In May 2017, 30-year-old doctor Thapakorn Thongkeu died in Buriram province from an acute lung infection his colleagues said he contracted from a patient after too many hours on call. The case drew attention to the death a few weeks earlier of 25-year-old Pitcha-orn Pongprasert, whose family said had contracted the same disease after working too many 72-hour shifts.
THE DOWNFALL HAS ALREADY HAPPENED, AND ALMOST EVERYTHING IS FALLING APART.
The national Medical Council months later issued new regulations barring doctors from working more than 40 hours per week or being on call over 16 hours, citing increased risk of infection, depression and accidents.
New rules did not seem to flip the situation as the reasons they are overworked – shortages of facilities, equipment and personnel – remain unresolved.
Money may only be part of the problem. The nation’s 896 public hospitals receive about 12 billion baht in annual funding. Official data indicated that almost 400 suffer a capital loss in the previous fiscal year worth 3.1 billion baht combined.
As it became apparent many were deeply in debt and at risk of closing, musician Artiwara “Toon Bodyslam” Kongmalai became hailed as a national hero last year when he ran across the country and raised 1.3 billion baht for 11 state hospitals said to be underfunded.
Several months before he started running, the government said it would give an additional 5 billion baht to state hospitals after it was revealed that at least 18 of them were under a financial crisis.
Teerapong Tunak of the health administration department said the ministry receives about 7 billion to 8 billion baht annually for facilities – which is split by the 12 regional offices.
Thiravat, the neurologist who shared images of severe overcrowding, wrote that a former student complained that his hospital in the northeast has too few staff to handle a patient load already two to three times over daily capacity. Those meant to be treated in intensive care units are overflowing out of the fully equipped rooms of up to 20 people per ward.
Sukhum, health ministry permsec, acknowledged that many hospitals put patients in hallways or on balconies when beds fill. He said his ministry has been pushing several measures to fix the issue.

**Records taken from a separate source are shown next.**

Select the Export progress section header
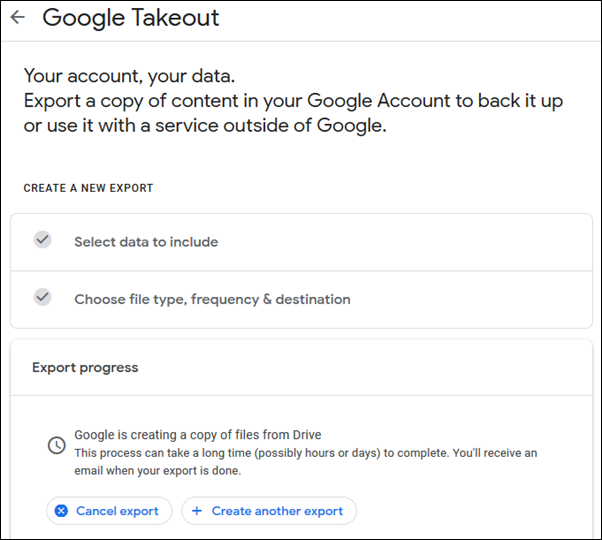Image resolution: width=602 pixels, height=540 pixels. coord(85,368)
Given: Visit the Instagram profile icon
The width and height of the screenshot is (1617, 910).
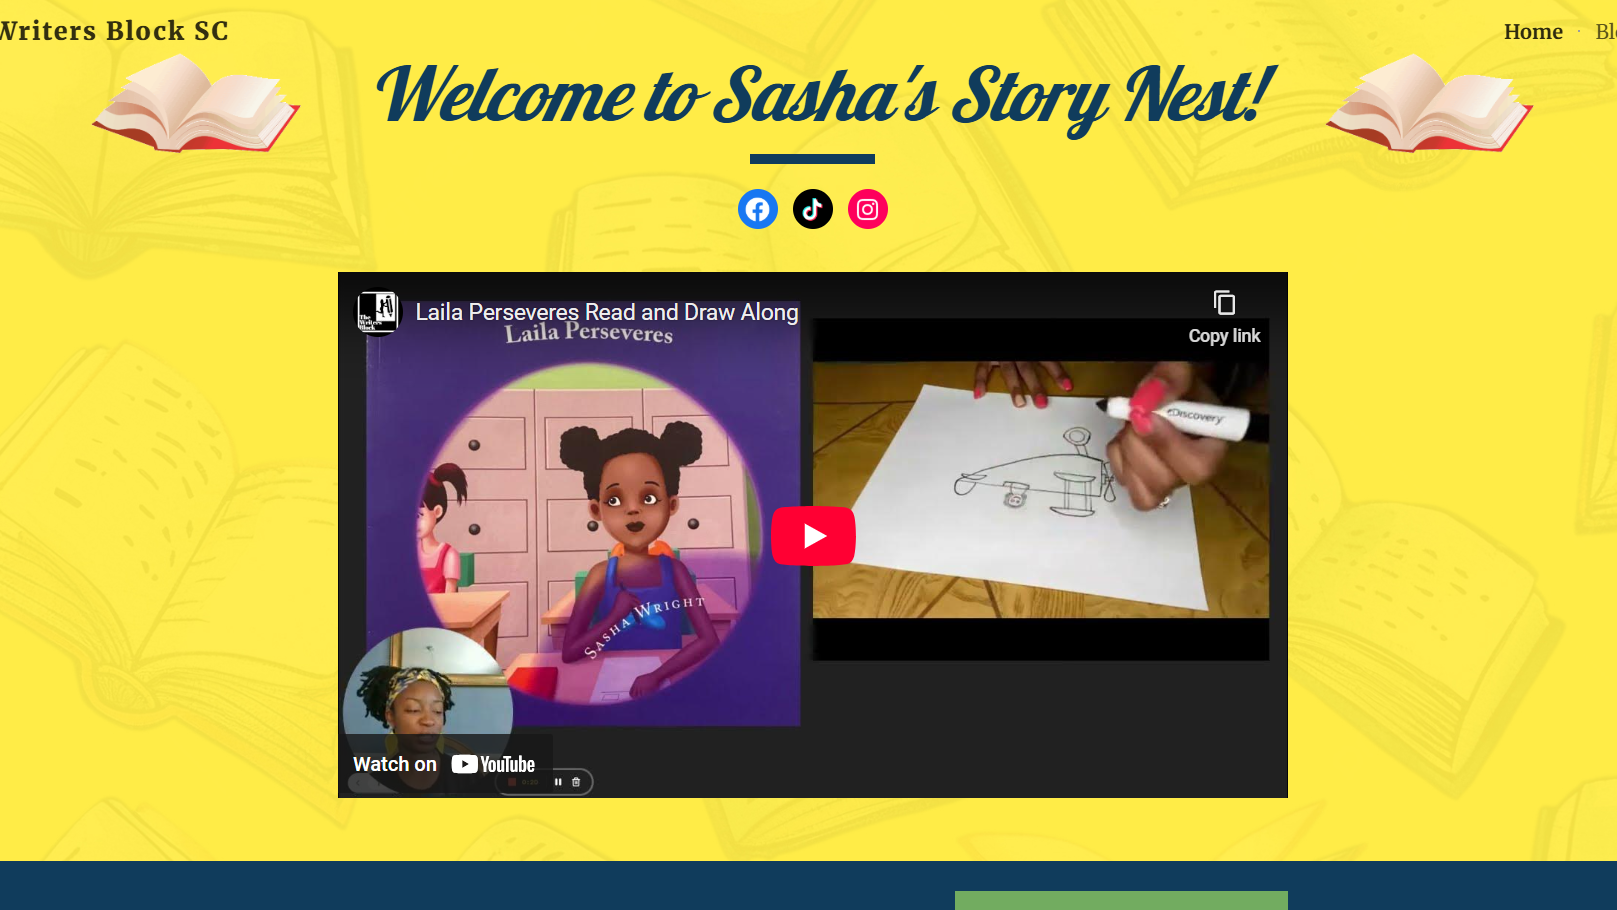Looking at the screenshot, I should click(867, 209).
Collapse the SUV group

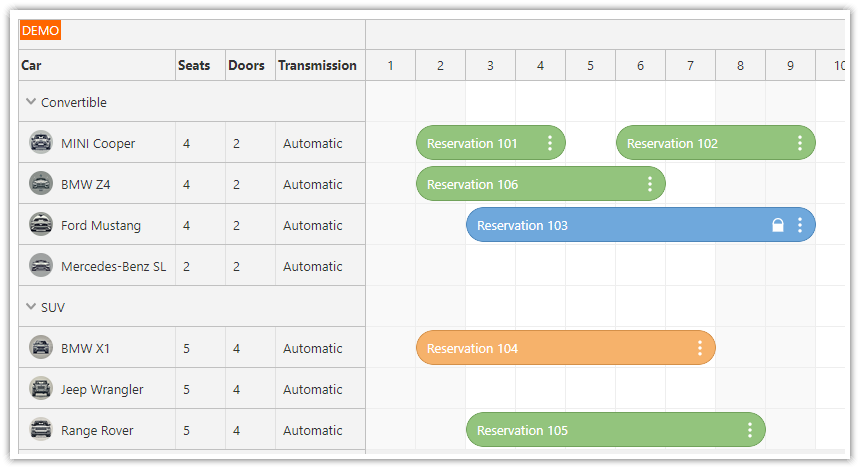click(x=32, y=307)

Prapon Tangsrikertikul, acting deputy permanent secretary, said major hospitals nationwide have about 110 percent bed occupancy rate. He said the number of outpatients is overwhelming, giving doctors less time to offer diagnoses. This have led to case after case of online rants about reckless treatment.
The Health Commission last year said Thailand has an adequate amount of doctors and nurses, but they are unevenly distributed across the country.
The World Health Organization in 2015 reported Thailand had just shy of one doctor for every 2,000 people, less than half its recommended ratio of 1 doctor per 1,000.
Prapon said one effective measure has been transferring stable patients to smaller hospitals.
For those who don’t need to be admitted, Sukhum said they are developing an online appointment system to help schedule the load for both doctors and patients. However, he said the most sustainable way to reduce the number of people coming to hospitals is educating them on how to keep healthy.
Prapon agrees, saying about half of all patients show up with conditions that can be treated at home.
But don’t blame the system: He said that doesn’t mean state-subsidized health care encourages people to seek unnecessary coverage.
As elsewhere, Thailand’s health care is a political issue, and the military government has expressed interest in dismantling the free health care system. Just last month, junta leader and prime minister Prayuth Chan-ocha claimed that it was making people not take care of themselves because they could see doctors at no cost.
Prapon said better awareness would be good for everyone.
“We need to promote more health knowledge to people,” Prapon said. “No one should think that a lot of people come to the hospital because of the free treatment. Being sick is distressing. Being admitted to the hospital makes no one happy.”